Flow cytometry analysis of iron transporters in non-erythroid cells. (A) Representative plots of CD138 versus B220 with the gating on CD138⁺ B220⁻ cells. (B) Representative plots of F4/80 versus CD11b with the gating on F4/80⁺ and on F4/80⁻ CD11b⁺ cells. (C) Left and central panels: representative CD71 expression in F4/80⁺ and CD138⁺ B220⁻ cells. Right panel: quantification of CD71 expression. (D) Representative ferroportin expression in F4/80⁺ and CD138⁺ B220⁻ cells. Black line: wild-type.

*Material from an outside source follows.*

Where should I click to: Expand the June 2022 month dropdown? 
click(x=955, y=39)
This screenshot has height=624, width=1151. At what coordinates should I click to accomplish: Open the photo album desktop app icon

Gray filled curve: Vk*MYC. Dotted line: negative control (representative samples lacking CD71 or ferroportin stain). (E) Representative Perl’s staining shows evident iron accumulation in the residual hematopoietic marrow of Vk*MYC affected mice in comparison with age-matched wild-type animals. Higher magnification reveals that most iron is contained in macrophage cytoplasm. All the analyses were performed on 50-week old male mice on samples from 4 Vk*MYC affected mice compared with 4 wild-type littermates. Error bars indicate standard error. *P<0.05.

Figure 5.

Bone marrow (BM) markers of inflammation and apoptosis. (A) Gene expression analysis by qRT-PCR in CD11b⁺ cells separated from BM and in residual cell fraction. (B) Left panels: representative density plots of CD138 versus B220 with the gating on CD138⁺ B220⁻, on CD138⁺ B220⁺ and on CD138⁻ B220⁺. Right panels: representative Fas-L expression in cell populations gated in A. Black line: wild-type. Gray filled curve: Vk*MYC. Dotted line: negative control (Vk*MYC samples lacking Fas-L stain). All the analyses were performed on 50-week-old male mice on samples from 4 Vk*MYC affected mice compared with 4 wild-type littermates. Error bars indicate standard error. *P<0.05.